Business and Economy

Bankers unite in support of Nigeria’s most vulnerable in a visit to Internally Displaced Persons (IDP) camps in Maiduguri

Some of Nigeria’s leading bank executives came together to show solidary with their fellow Nigerians affected by the ongoing crisis in Borno State. In a collective visit to two camps for internally displaced people in Maiduguri, the Borno State capital, companies and banks that are part of the Nigeria Humanitarian Fund – Private Sector Initiative reiterated their commitment to the humanitarian response and taking ownership of it.

“These are our people, this is our country, and this is our problem. As much as we are getting help from the rest of the world, we must be able to find solutions for our own people. As a Nigerian, the people I met here today are our brothers, our sisters and our children, and I don’t wish to see any single one of them living in the conditions we saw here today,” said Mrs. Ibukun Awosika, Chairman of First Bank of Nigeria Limited.

“That gives us the impetus and the drive to take the situation more seriously than we ever did.
Our vision is beyond what our companies can do. Our goal is to get every single Nigerian to own this situation,” she concluded.

Mrs. Awosika led a delegation that included Mr. Biyi Olagbami, Executive Director of Ecobank, Mr. Kyari Bukar, Co-Chair of the NHF PSI Steering Group, and Mr. Olumide Akpata, Senior Partner of Templars Law Firm, among others, to Maiduguri where they met and interacted with displaced men, women and children who are bearing the brunt of the ten-year conflict in Nigeria’s northeast.

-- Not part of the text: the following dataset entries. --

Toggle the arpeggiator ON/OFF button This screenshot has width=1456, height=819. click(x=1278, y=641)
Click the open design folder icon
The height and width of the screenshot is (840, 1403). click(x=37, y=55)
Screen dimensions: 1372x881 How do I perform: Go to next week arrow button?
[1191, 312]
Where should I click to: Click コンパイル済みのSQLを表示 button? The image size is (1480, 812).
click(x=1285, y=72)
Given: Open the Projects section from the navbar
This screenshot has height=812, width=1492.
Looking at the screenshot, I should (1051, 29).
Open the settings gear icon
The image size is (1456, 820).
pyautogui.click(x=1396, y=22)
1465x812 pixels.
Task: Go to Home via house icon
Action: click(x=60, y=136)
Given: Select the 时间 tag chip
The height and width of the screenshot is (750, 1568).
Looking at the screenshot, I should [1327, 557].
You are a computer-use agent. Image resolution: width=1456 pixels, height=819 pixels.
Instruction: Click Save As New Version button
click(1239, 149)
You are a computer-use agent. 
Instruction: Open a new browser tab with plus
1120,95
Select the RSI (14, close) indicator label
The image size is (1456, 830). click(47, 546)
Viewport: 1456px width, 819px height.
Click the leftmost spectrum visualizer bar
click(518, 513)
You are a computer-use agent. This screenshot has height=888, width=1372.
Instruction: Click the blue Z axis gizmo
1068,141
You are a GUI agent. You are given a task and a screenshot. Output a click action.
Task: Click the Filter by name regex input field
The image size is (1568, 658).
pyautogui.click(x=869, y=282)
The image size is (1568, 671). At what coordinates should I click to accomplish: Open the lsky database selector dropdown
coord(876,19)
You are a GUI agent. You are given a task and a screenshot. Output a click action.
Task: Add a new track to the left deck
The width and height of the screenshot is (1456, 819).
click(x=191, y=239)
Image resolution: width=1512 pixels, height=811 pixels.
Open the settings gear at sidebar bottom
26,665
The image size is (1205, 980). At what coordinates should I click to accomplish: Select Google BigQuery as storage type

As the protracted crisis continues, Nigeria’s private sector is stepping into the realm of humanitarian response and has pledged to contribute resources and identify collaborative avenues to address the humanitarian needs of more the 7.1 million people in need across Borno,
Adamawa and Yobe states.

They joined the UN Humanitarian Coordinator in Nigeria, Mr. Edward Kallon, who emphasized the crucial role Nigeria’s private sector has to play in driving forward effective solutions.

“The Nigerian Humanitarian Fund Private Sector Initiative is an innovative platform to foster effective collaboration between the UN, the Government of Nigeria and leading Nigerian business. We are here today to see how we can work with them to mobilize action and resources to meet the needs of the displaced people in north-east Nigeria,” said Edward Kallon, United Nations Humanitarian Coordinator for Nigeria.

This second visit of private sector leaders to Borno State was part of the Nigeria Humanitarian Fund-Private Sector Initiative (NHF-PSI). The NHF-PSI is a ground-breaking global initiative created in Nigeria and managed by the United Nations Office for the Coordination of Humanitarian Affairs on behalf of the UN Humanitarian Coordinator. The initiative will see Nigerian companies join donor countries in pooling donations and resources together. The platform aims to create a more collaborative and effective response by bringing awareness to the ongoing humanitarian crisis – one of the most severe in the world – which is predominantly affecting women and children.

Fourteen of Nigeria’s leading companies signed up to the initiative launched in Lagos in November 2018, which will harness their financial resources, innovative capacity and entrepreneurial drive in support of the humanitarian response. The NHF-PSI offers a measurable and accountable platform for companies to pool their resources together to more effectively transform the lives of millions of their fellow Nigerians.

To date, the Nigeria Humanitarian Fund has raised $90 million in contributions and pledges, thanks to the generous support of seventeen donor countries, and aspires to raise $80 million from the private sector. The unique collaboration presents an unprecedented opportunity for Nigerian businesses to lead the way in bringing Nigerians together for Nigeria.